[[ Input material open ]]

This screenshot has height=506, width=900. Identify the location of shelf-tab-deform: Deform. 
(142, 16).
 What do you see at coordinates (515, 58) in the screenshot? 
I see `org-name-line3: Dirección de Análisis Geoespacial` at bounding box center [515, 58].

[[ Input material closed ]]
[[ Input material open ]]

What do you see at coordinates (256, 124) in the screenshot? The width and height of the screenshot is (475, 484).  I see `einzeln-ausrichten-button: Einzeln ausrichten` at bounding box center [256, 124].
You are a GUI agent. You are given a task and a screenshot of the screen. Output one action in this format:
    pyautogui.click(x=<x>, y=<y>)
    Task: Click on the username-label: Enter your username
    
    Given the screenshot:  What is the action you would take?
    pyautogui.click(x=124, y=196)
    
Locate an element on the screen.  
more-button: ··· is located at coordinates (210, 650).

[[ Input material closed ]]
[[ Input material open ]]

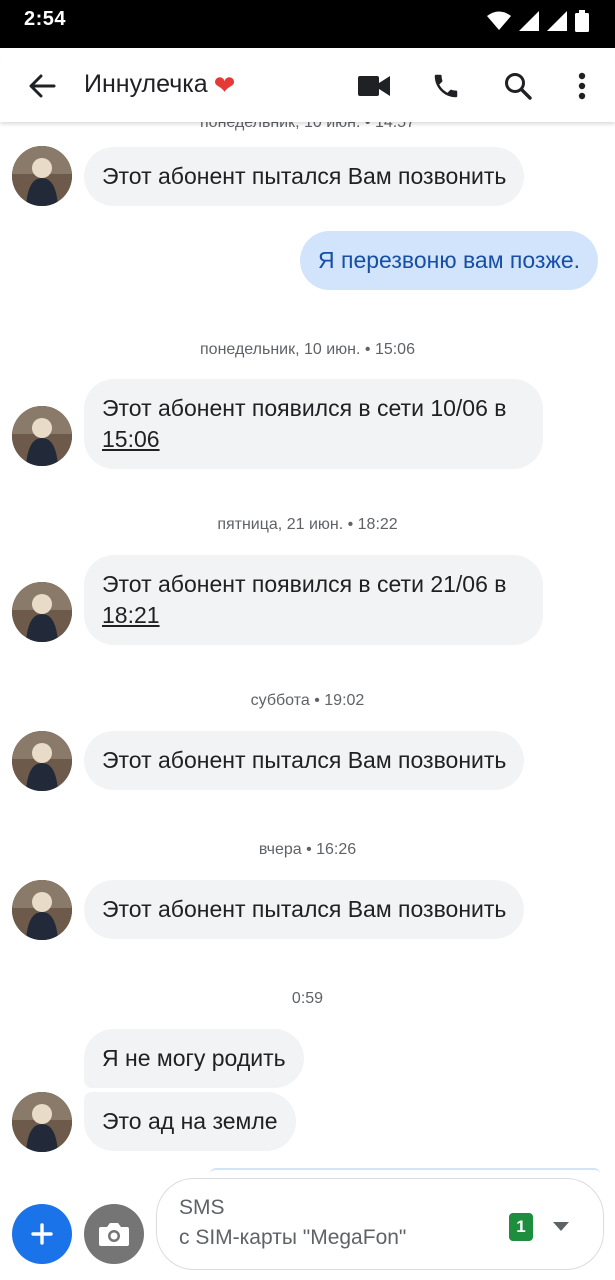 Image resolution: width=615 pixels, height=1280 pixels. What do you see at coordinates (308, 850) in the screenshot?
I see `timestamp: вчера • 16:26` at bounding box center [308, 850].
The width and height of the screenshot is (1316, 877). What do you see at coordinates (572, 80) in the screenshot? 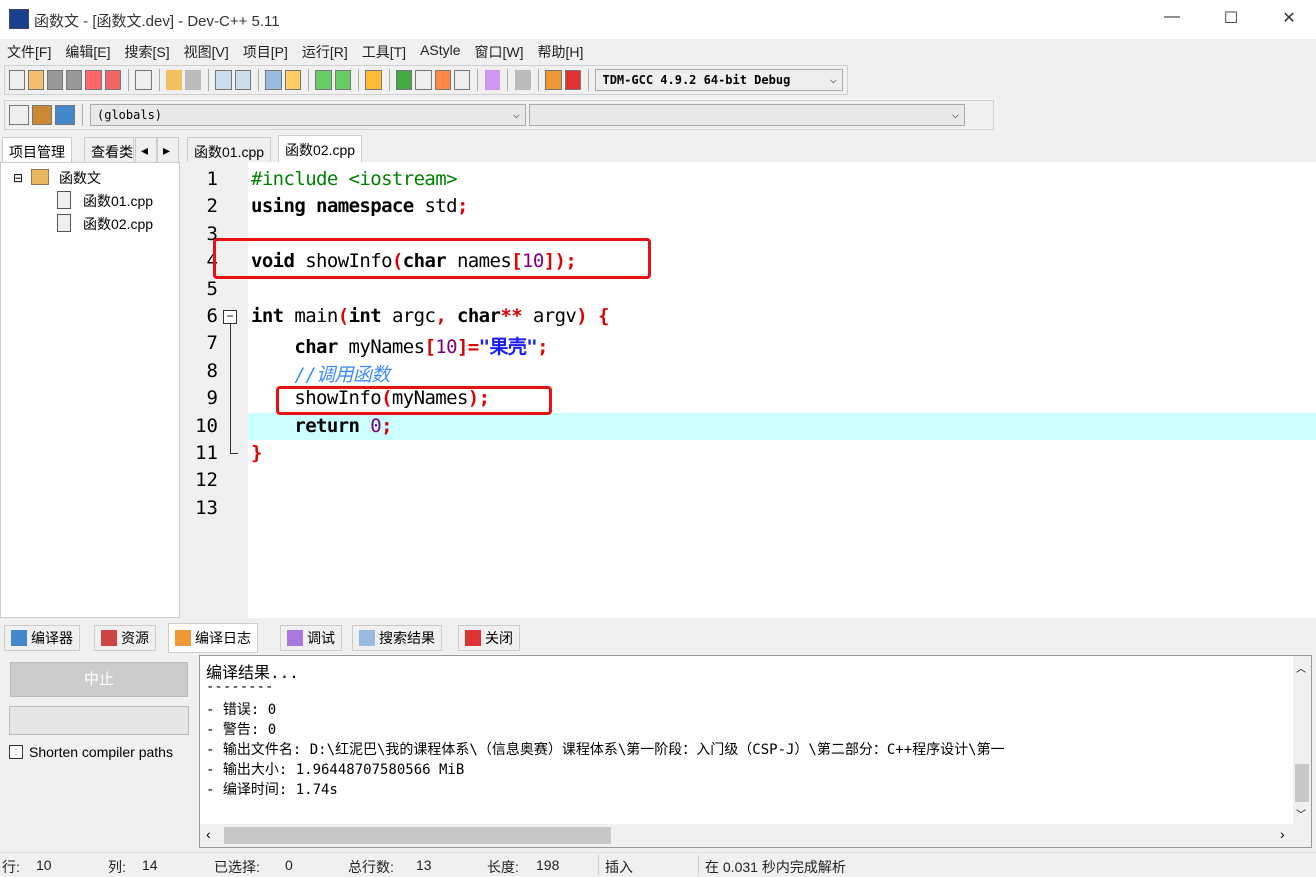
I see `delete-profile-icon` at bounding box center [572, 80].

[[ Input material closed ]]

Repeat the lines between the one containing "This screenshot has" and the one containing "center [515, 58].", inclusive.

This screenshot has height=506, width=900. Identify the location of shelf-tab-deform: Deform. 
(142, 16).
 What do you see at coordinates (515, 58) in the screenshot? 
I see `org-name-line3: Dirección de Análisis Geoespacial` at bounding box center [515, 58].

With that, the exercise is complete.